INSTRUCTIONS FOR THE TASK:
Each record below must be reproduced exactly as it reads, with its images omitted.

[Dataset entries]
----

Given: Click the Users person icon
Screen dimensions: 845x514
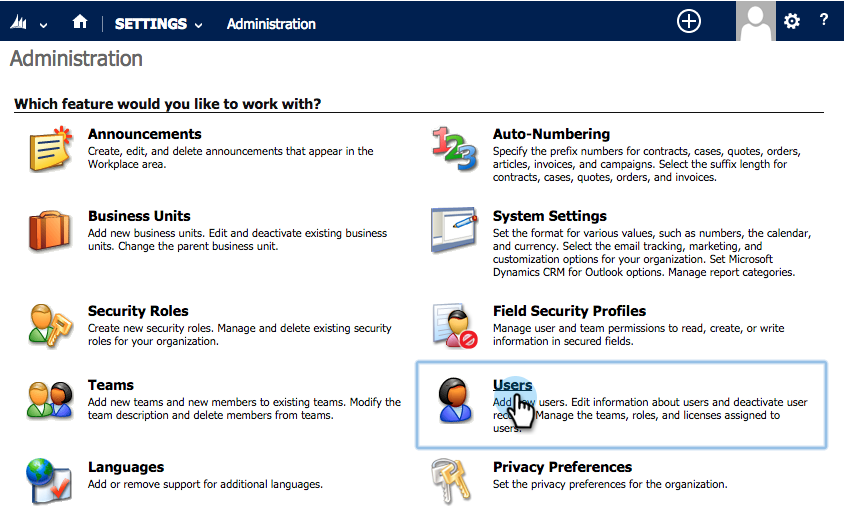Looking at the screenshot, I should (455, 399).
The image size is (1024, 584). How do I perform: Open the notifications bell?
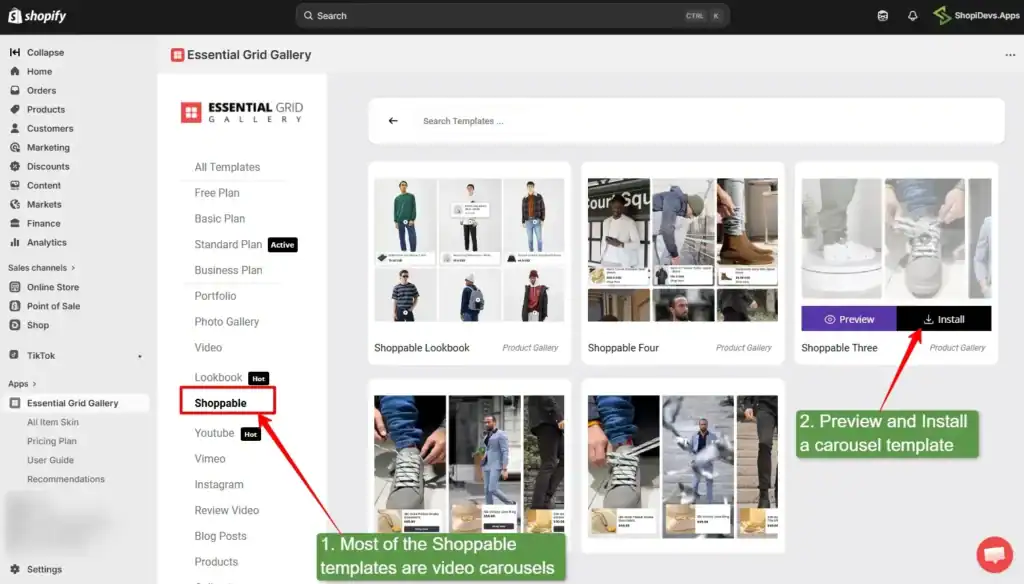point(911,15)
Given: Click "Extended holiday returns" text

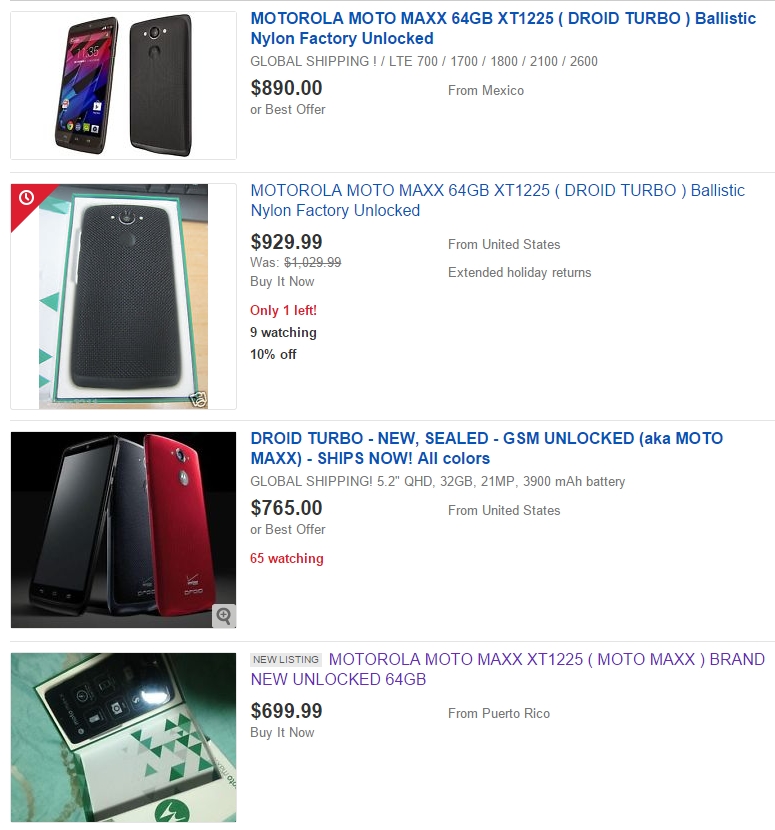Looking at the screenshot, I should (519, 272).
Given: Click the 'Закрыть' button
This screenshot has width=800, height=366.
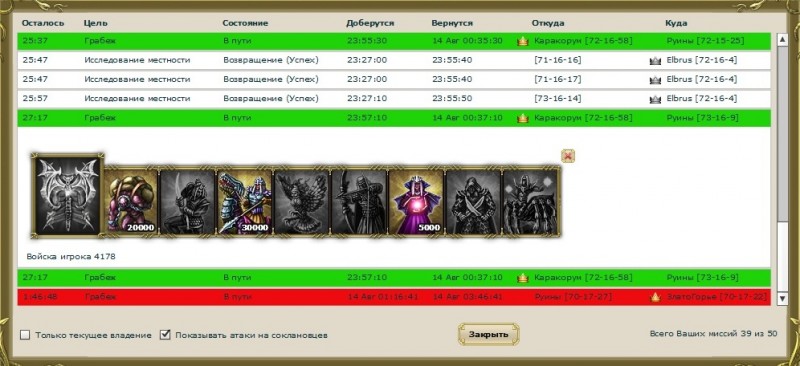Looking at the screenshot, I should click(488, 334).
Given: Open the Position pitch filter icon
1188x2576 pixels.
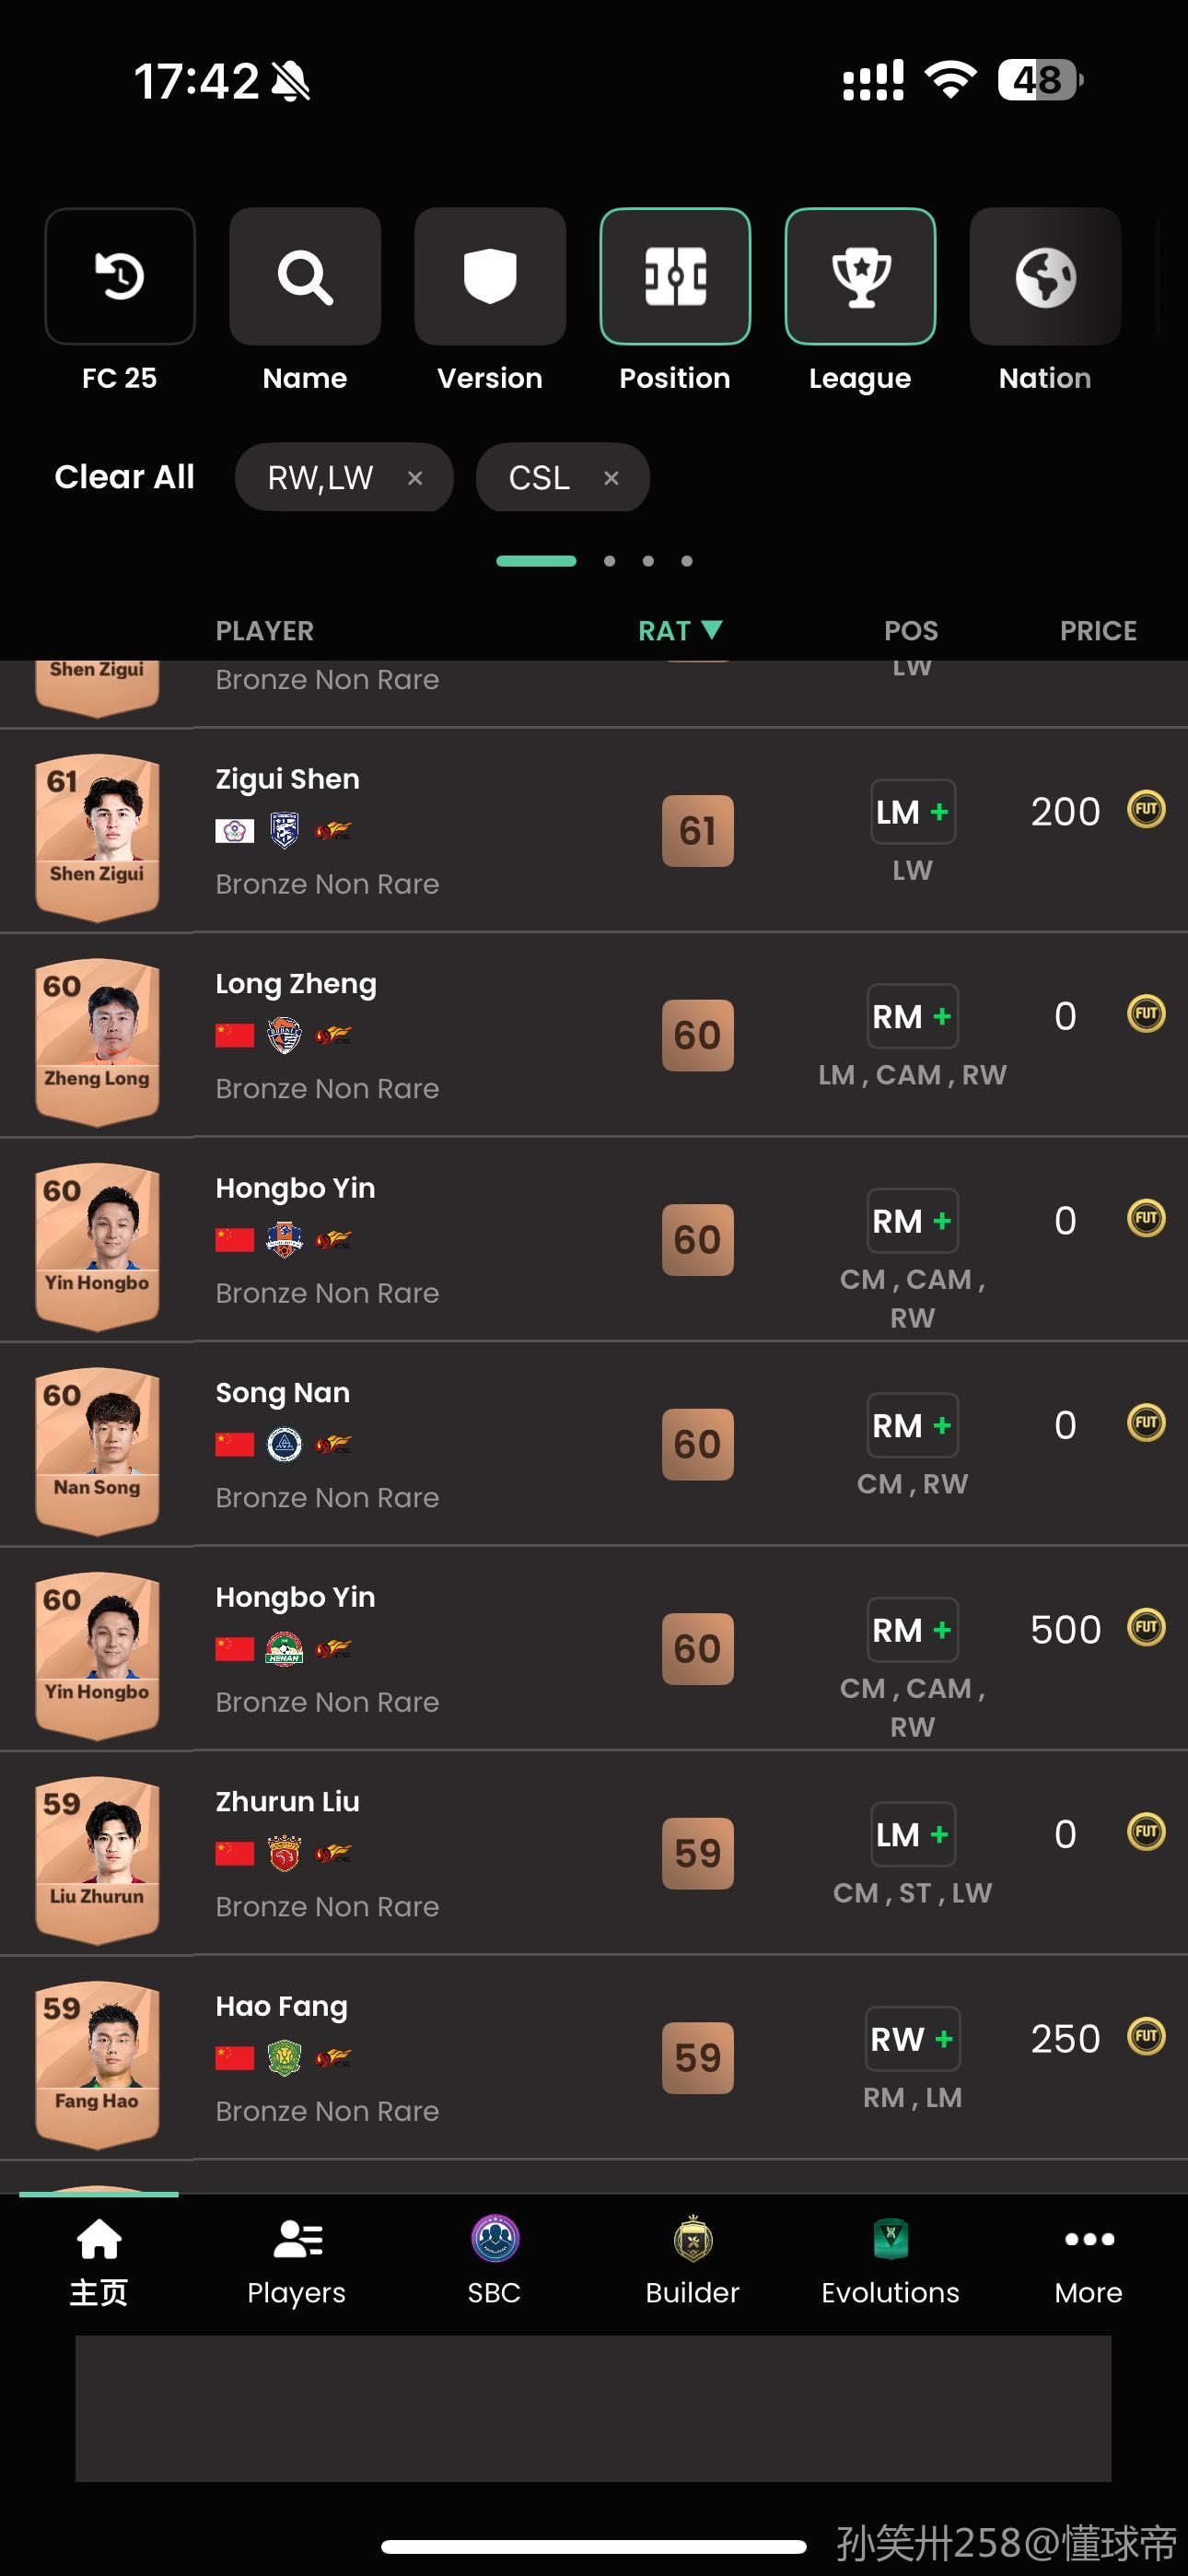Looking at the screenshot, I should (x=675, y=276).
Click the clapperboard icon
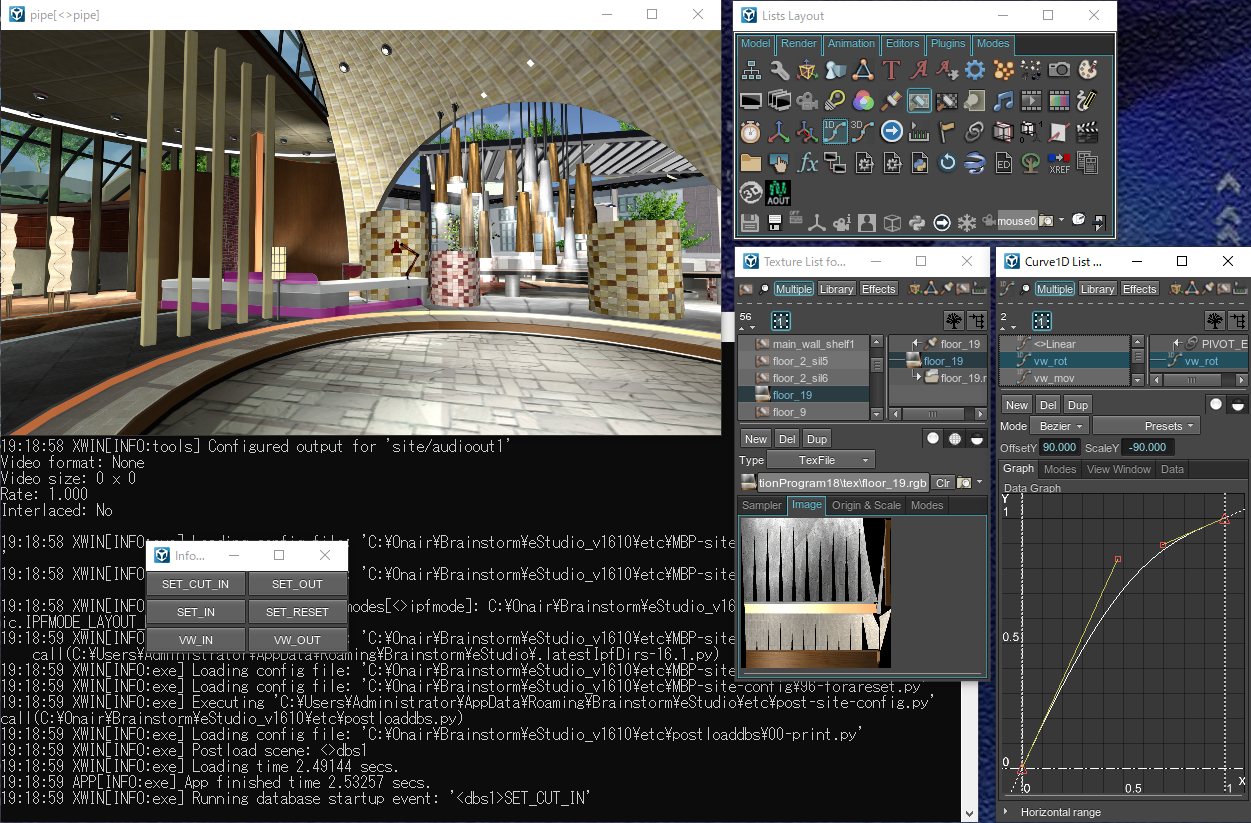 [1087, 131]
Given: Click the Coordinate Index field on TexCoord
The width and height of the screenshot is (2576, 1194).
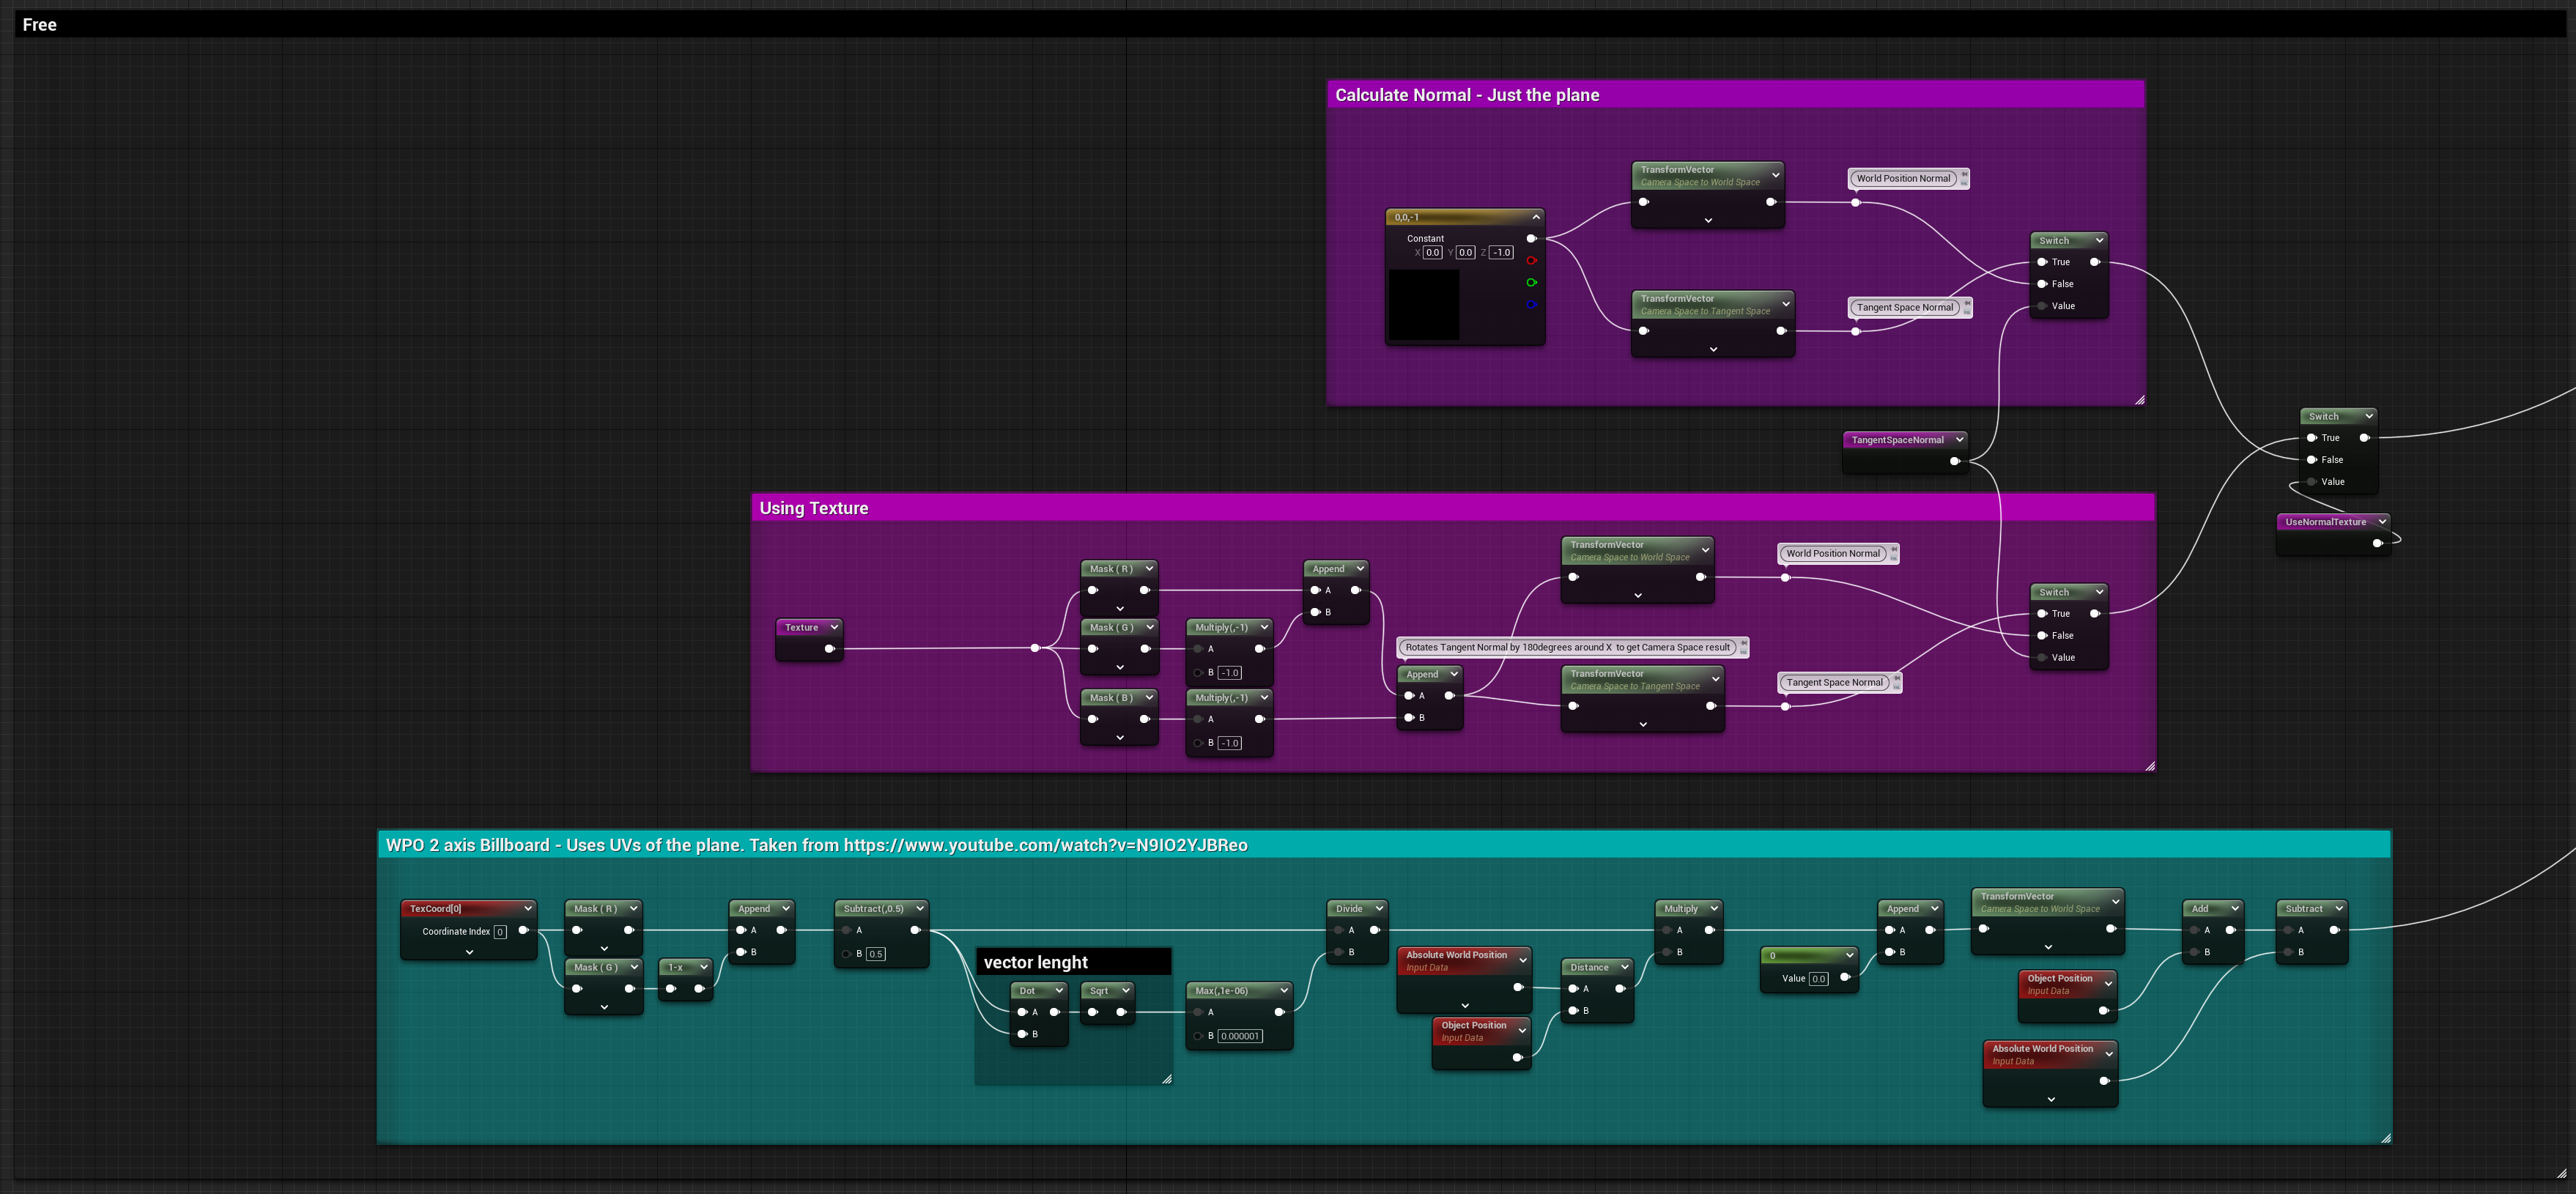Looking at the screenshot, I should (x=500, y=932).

----

RESPONSE:
Given: Click the Users person icon
Screen dimensions: 845x514
Looking at the screenshot, I should (455, 399).
The image size is (1024, 584). How do I perform: Open the notifications bell?
point(911,15)
Given: Click "Extended holiday returns" text

Looking at the screenshot, I should (519, 272).
Given: Click the 'Закрыть' button
This screenshot has width=800, height=366.
Looking at the screenshot, I should click(488, 334).
Given: Open the Position pitch filter icon
1188x2576 pixels.
Looking at the screenshot, I should (x=675, y=276).
Click the clapperboard icon
 [1087, 131]
Given: Click the Coordinate Index field on TexCoord
The width and height of the screenshot is (2576, 1194).
Looking at the screenshot, I should (x=500, y=932).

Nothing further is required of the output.